§ ESERCIZIO ASSEGNATO A: Secondo l'articolo sui Foo Fighters, quale disco rappresenta più di tutti il gruppo?

§ BRANO RIPORTATO:

Come i Foo Fighters ritrovarono la loro forma migliore…
Di Sergio Ariza
Se il disco/documentario Sonic
Highways (meglio come documentario che come disco, fra l’altro) insegna
qualcosa, è che le influenze di Dave
Grohl passavano dal rock classico alla scena alternativa e hardcore di cui fece parte. Amava i Beatles e gli Hüsker Dü, sospeso tra la ricerca del rock “fai da te” e quello da
stadio. Se teniamo come buona questa base, possiamo considerare Wasting Light come il disco che più di
tutti rappresenta i Foo Fighters. È
evidente, comunque, che stiamo parlando del miglior disco dopo The Colour And The Shape del 1997.

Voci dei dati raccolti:
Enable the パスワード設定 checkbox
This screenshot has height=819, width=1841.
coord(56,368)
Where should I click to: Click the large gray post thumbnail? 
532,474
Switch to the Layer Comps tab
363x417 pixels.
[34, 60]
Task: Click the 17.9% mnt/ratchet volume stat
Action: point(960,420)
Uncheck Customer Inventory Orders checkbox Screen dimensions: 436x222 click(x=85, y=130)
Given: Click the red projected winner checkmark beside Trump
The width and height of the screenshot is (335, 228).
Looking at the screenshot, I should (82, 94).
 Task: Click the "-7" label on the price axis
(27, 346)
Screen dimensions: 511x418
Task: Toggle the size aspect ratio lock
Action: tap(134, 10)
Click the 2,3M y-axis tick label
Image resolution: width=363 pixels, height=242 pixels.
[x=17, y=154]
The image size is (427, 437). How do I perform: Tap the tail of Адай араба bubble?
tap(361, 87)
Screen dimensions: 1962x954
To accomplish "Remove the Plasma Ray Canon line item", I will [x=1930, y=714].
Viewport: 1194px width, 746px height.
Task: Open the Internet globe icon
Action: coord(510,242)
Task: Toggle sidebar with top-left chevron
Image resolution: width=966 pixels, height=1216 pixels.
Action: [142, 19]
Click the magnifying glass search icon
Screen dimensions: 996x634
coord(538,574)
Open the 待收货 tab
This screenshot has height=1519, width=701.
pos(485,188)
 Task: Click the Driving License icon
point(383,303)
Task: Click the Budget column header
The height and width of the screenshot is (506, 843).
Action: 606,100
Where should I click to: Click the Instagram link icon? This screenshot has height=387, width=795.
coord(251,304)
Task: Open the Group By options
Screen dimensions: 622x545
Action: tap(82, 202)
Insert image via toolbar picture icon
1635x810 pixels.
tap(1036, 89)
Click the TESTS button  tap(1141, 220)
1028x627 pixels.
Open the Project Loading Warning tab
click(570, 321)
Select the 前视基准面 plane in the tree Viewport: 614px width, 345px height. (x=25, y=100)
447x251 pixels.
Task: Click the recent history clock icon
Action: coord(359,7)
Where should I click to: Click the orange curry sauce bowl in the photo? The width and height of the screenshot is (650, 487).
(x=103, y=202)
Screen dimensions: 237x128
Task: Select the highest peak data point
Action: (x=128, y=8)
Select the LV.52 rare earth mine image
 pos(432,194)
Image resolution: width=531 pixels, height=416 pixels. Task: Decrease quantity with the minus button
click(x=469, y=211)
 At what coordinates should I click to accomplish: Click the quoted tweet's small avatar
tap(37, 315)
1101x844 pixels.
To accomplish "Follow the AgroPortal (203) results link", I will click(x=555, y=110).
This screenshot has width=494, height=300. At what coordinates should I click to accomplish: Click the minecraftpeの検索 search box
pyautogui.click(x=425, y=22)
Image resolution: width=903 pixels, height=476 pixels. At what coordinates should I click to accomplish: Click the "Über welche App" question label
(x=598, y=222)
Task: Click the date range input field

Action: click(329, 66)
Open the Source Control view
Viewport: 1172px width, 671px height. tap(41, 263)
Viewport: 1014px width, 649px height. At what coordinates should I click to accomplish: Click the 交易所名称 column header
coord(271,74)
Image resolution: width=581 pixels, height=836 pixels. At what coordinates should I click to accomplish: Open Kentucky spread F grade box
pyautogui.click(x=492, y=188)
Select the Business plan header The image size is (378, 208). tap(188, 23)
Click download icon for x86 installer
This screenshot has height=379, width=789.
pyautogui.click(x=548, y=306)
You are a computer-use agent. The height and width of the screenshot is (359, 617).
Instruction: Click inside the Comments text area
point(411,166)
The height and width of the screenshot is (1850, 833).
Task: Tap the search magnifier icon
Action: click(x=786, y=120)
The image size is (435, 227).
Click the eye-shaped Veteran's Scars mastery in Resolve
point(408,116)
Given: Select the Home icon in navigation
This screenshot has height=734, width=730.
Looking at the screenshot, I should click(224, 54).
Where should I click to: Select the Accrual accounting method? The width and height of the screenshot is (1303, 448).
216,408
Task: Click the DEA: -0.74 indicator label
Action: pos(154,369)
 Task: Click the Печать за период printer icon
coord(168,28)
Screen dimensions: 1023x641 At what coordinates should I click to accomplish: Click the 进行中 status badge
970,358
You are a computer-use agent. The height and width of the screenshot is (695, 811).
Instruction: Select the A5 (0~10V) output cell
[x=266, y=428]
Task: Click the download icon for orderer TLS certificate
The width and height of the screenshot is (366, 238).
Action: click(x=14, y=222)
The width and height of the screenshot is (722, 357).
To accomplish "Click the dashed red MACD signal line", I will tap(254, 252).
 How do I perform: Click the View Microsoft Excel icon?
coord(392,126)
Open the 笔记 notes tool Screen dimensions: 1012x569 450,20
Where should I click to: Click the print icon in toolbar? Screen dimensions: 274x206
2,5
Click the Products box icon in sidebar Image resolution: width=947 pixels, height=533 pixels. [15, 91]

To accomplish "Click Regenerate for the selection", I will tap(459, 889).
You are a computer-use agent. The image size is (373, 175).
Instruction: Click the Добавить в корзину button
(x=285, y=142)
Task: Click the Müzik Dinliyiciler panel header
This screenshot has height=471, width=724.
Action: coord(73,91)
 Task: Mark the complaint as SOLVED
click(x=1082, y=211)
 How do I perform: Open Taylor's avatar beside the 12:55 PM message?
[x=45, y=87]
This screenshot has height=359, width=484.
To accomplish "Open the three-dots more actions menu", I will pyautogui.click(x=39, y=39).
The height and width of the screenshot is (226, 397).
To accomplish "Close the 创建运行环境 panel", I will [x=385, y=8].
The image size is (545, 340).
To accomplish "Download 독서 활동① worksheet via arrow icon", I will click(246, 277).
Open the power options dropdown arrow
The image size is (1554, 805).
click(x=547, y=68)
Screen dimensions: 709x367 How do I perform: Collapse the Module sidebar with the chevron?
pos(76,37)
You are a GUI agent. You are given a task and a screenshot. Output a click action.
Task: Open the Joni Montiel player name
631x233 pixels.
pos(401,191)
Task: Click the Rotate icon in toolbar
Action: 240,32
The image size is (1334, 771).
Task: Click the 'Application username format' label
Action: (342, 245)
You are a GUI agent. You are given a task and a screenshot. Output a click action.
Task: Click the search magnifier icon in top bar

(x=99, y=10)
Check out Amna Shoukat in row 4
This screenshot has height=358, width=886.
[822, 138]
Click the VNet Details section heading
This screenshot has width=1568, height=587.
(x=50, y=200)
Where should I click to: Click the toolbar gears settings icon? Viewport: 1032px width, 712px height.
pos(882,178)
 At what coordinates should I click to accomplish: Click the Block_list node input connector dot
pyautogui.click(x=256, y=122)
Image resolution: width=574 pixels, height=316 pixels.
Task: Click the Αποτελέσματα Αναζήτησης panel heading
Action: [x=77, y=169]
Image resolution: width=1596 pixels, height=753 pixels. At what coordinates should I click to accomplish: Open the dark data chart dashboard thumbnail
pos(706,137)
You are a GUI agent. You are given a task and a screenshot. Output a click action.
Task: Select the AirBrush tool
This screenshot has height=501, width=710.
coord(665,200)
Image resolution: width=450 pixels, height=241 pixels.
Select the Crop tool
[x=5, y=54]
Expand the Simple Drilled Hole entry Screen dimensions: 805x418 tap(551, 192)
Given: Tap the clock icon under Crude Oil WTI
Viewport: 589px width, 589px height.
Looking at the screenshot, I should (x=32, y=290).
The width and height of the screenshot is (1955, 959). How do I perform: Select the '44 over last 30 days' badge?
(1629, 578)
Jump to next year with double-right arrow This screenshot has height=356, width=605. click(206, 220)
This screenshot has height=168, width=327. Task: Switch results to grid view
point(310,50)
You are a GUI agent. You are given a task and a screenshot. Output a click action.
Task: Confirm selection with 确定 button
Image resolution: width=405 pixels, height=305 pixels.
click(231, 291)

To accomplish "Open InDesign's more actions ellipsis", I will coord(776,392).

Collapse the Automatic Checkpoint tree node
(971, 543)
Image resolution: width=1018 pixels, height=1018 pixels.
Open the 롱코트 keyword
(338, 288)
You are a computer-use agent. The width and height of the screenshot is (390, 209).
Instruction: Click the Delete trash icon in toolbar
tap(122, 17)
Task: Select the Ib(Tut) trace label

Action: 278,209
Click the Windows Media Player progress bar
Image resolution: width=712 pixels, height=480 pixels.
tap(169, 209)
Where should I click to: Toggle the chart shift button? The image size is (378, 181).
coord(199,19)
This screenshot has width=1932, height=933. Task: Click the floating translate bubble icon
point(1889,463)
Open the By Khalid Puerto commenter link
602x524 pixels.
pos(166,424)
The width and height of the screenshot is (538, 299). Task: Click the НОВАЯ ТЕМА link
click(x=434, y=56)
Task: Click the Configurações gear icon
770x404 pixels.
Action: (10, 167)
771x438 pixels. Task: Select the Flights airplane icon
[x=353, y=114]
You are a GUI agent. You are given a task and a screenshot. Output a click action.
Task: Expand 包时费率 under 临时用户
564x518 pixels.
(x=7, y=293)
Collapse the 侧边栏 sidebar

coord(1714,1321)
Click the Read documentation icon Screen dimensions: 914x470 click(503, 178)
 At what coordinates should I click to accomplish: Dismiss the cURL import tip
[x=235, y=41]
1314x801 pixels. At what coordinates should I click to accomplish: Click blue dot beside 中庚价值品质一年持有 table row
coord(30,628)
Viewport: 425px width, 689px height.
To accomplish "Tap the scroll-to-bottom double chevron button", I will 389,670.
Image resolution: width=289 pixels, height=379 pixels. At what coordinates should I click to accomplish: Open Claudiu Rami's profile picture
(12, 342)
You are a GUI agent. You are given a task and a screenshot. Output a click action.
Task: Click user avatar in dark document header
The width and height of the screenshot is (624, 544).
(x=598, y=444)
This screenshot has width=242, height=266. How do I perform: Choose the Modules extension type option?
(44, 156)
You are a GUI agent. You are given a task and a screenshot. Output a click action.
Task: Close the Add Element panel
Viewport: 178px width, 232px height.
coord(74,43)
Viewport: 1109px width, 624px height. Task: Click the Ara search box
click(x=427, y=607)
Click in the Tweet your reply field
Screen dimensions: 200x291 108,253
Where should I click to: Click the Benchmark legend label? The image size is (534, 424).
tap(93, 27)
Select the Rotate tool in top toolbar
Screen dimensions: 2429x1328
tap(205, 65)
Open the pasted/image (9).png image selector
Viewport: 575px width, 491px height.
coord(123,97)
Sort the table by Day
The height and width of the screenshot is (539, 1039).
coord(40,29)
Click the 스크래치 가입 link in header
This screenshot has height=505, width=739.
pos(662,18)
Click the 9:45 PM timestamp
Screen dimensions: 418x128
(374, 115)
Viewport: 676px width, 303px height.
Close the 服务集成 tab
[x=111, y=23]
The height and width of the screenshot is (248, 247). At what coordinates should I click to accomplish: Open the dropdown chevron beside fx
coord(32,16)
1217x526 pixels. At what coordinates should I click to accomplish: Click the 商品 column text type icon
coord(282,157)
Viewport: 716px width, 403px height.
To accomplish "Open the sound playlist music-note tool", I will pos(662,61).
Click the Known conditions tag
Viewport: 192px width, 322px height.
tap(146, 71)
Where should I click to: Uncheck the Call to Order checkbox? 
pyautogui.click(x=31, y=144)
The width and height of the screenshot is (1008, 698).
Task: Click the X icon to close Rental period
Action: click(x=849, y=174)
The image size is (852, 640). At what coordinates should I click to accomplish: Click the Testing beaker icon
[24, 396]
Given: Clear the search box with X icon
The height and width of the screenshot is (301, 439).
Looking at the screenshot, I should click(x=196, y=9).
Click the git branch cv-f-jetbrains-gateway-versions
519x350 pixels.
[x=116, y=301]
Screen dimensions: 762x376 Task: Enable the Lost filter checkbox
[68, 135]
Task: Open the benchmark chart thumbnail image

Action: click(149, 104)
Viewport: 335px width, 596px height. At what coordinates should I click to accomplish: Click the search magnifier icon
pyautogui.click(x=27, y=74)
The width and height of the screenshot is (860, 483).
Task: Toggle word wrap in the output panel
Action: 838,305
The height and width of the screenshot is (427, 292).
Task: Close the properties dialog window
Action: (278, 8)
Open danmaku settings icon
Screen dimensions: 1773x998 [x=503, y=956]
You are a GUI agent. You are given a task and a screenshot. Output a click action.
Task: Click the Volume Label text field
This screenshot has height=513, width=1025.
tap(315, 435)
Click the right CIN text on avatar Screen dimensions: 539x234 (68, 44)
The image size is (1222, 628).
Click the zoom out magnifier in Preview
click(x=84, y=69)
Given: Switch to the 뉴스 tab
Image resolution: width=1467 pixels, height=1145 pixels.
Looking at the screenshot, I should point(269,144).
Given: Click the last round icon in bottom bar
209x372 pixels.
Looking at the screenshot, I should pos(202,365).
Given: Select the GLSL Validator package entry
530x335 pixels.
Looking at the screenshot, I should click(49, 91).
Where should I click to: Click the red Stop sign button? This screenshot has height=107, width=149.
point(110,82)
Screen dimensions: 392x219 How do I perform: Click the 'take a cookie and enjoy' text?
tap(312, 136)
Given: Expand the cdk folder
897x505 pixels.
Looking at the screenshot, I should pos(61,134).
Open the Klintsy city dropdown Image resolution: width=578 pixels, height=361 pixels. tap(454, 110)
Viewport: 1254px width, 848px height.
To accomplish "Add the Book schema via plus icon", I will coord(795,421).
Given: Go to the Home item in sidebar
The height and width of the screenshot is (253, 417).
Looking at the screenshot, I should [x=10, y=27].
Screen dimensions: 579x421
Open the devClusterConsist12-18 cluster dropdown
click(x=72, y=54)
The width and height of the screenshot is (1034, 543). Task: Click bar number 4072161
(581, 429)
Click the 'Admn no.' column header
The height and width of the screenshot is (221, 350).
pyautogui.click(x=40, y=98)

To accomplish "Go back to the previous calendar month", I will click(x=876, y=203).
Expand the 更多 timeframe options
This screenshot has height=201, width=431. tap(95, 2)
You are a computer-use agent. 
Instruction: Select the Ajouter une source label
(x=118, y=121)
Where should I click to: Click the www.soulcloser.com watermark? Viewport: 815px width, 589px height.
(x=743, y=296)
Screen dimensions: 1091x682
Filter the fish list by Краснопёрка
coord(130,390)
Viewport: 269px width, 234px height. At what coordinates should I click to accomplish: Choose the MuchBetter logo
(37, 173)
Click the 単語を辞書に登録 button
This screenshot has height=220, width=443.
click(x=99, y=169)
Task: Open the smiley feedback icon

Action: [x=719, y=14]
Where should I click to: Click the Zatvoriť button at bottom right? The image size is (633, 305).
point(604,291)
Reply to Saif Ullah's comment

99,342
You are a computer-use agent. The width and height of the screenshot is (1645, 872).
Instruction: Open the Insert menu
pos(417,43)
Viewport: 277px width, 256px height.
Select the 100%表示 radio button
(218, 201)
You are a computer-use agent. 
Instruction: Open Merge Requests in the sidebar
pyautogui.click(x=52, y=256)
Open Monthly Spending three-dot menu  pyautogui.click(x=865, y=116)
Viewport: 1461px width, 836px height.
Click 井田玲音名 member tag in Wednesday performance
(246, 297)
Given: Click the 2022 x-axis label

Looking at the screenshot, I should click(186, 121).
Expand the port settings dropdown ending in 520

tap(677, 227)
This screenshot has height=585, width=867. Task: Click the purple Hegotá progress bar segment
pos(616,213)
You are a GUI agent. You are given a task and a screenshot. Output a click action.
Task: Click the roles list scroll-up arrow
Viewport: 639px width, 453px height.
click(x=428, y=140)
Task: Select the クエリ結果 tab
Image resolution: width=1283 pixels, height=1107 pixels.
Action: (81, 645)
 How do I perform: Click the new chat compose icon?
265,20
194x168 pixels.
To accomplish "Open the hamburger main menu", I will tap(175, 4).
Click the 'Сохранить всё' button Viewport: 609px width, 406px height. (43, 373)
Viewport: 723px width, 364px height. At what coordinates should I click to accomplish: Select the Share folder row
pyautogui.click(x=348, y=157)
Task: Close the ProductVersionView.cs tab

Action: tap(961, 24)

§ ESERCIZIO ASSEGNATO B: Filtra le voci e riporta ogni riga che contiene la stringa "under". Le maiuscole e le minuscole contano.

§ RISPOSTA ALL'ESERCIZIO A: Wasting Light.

§ RISPOSTA ALL'ESERCIZIO B:
Given: Tap the clock icon under Crude Oil WTI
Task: Expand 包时费率 under 临时用户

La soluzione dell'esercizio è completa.